BEGIN Provided text

I thought I would re-post a review that I wrote some months ago of anthropologist Susan Kenyon’s 2012 longitudinal study of zar possession practices in Central Sudan, Spirits and Slaves in Central Sudan: The Red Wind of Sennar. A slightly edited version of this review appeared in print in Anthropology News, and was also featured on the periodical’s website. Since the online review appears to no longer be accessible, I am re-sharing it here so people more people read it and learn about zar and Susan’s book.
Zar spirits and ‘healing cult’ phenomena are compelling for many reasons. Zar is distinctly transnational in both its cosmological scope and actual practice, yet it is also tied to specific regional histories and experiences, to very specific lives and biographies. With its layered and cosmopolitan spirit cosmologies, zar possession reveals beautifully how history lives in the body, how legacies of colonialism and violence, of upheaval and encounters with the culturally other, are intimate, living presences that may come as afflictions but also as lovers, friends, helpers, and teachers in disguise. Zar provides material for the study of religious pluralism, it presents rich examples of the tense back-and-forths between affliction and accommodation, oppression and opportunity that have fascinated and challenged anthropologists (and well, everyone else) for generations. Zar’s particular approach to placating and accommodating spirits is a distinctly gendered phenomenon. Zar has been described both as a women’s ‘cult of affliction’ and as a form of women’s resistance, an empowering spiritual club for women and gender misfits (or in maybe more contemporary terms for ‘femmes’) which sits at times parallel and at times perpendicularly to mainstream Islam and its institutions
(For those less familiar, zar practices are widespread throughout Arabic-speaking parts of Africa. Zar/zayrin refers to various classes of spirit which possess individuals and bring them misfortune and health problems. Afflicted persons are usually women, and are brought to a sheikha, the female leader of a zar lineage or healing cult, who will diagnose and ‘cure’ the patient. Being cured amounts to learning how to accommodate one’s spirits and to joining a zar group for the rest of one’s life, where through drumming, trance and offerings one will serve the spirits and heal others who are afflicted. New recruits may become respected sheikhas themselves after decades of participation in healing possession ceremonies. The new initiate formalizes their commitment to their spirit/s in a kind of marriage ceremony, and is required to fulfill obligations and maintain relations with it/them thenceforth. Zar spirits are typically thought of as jinn and are heterogeneous and somewhat morally ambiguous in character. They are divided into various ‘houses’ or families of spirits, each of which are associated with particular histories, temperaments, clothing, scents, and musical/dance styles. Zayrin include the spirits of Sufi dervishes, black pagan slaves, colonial officials, and a host of other ethno-cultural others).

END Provided text

In the zar review, who diagnoses and "cures" an afflicted person? The data has no role here.

BEGIN Records

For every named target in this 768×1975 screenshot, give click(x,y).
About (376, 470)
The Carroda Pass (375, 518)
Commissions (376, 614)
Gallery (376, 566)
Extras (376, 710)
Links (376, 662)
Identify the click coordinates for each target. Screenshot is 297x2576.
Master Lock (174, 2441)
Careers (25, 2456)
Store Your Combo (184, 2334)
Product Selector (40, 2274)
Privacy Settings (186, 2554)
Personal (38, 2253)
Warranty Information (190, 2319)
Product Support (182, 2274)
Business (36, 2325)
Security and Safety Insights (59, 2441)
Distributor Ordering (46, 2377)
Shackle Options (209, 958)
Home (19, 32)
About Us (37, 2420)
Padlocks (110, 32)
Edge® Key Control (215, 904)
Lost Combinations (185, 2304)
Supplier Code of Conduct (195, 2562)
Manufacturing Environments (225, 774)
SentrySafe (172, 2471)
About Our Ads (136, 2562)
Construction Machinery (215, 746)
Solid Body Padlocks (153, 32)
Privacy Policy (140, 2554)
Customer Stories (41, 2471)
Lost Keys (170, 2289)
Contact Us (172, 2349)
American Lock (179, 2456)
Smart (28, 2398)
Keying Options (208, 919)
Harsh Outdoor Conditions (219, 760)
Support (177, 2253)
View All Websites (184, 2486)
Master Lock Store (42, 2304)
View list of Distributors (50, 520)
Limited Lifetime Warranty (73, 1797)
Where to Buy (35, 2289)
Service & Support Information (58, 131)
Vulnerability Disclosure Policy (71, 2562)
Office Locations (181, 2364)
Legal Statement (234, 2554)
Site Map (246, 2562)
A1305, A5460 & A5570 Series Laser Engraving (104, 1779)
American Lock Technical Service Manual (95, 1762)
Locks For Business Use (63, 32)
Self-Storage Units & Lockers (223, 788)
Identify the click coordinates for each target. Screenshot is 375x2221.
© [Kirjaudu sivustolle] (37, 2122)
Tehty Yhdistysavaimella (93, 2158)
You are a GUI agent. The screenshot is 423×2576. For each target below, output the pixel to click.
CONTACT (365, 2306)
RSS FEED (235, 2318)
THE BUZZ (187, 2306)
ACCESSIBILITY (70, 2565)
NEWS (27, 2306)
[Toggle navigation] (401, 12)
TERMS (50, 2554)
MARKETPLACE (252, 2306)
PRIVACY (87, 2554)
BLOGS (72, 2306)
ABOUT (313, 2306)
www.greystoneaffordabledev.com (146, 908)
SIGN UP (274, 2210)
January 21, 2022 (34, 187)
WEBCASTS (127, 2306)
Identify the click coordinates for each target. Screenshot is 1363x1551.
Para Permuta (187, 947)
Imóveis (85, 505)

END Records

__Answer to this task__
A sheikha, the female leader of a zar lineage or healing cult.